A Multilevel Approach

Wendt said health systems that are incorporating proactive measures like sending stool kits to patients who are eligible for screening, should ensure that these screening kits and information are sent annually and that it is stressed that the screening must happen every year.

Reached for comment, Aasma Shaukat, MD, MPH, AGAF, director of outcomes research, Division of Gastroenterology and Hepatology, NYU Langone Health, New York City, who wasn’t involved in the study, said the poor adherence to repeat stool tests for CRC screening seen in this study is “not surprising.”

Dr. Aasma Shaukat



“We know that adherence goes down with each consecutive screening round and what is really needed is an organized program to keep the level of adherence up,” Shaukat told GI & Hepatology News.

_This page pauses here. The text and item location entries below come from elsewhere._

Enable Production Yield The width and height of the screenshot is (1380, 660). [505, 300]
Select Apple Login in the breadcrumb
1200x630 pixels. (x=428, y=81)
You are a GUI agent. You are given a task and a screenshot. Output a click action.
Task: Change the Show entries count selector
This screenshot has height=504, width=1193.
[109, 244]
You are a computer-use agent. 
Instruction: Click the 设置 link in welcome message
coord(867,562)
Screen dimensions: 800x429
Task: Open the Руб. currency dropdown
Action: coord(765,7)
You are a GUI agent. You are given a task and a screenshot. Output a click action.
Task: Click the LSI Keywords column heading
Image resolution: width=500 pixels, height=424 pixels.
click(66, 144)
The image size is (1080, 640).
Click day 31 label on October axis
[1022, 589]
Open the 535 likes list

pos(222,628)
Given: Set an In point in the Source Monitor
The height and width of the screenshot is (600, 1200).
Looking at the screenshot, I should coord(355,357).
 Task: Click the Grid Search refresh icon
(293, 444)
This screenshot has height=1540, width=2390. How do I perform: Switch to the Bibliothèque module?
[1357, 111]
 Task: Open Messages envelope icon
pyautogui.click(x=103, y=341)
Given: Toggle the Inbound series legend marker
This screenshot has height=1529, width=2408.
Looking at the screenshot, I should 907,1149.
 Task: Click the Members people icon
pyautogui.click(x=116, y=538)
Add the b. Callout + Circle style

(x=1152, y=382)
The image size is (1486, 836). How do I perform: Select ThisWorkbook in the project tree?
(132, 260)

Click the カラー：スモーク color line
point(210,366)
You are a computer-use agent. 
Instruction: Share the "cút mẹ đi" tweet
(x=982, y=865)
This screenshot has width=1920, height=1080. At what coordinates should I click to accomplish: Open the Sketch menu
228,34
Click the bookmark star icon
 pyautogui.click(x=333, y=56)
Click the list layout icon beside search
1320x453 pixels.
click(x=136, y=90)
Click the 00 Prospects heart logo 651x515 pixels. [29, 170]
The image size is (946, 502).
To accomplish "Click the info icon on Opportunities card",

Shaukat agreed that boosting adherence to stool tests requires a “multilevel approach.”

She cited the success of the CRC screening program implemented across Kaiser Permanente Northern California. The program includes proactive and targeted outreach to members who are overdue for screening and mailed fecal immunochemical test kits for at-home use.

As reported previously by GI & Hepatology News, the program has made a huge difference in CRC incidence, deaths, and racial disparities.

The program has doubled the proportion of people up to date with screening. And, within about 10 years, cancer rates were cut by a third, deaths were halved and largely eliminated long-standing differences by race and ethnicity.

The study had no commercial funding. Wendt and Shaukat declared having no relevant disclosures.

 

A version of this article appeared on Medscape.com.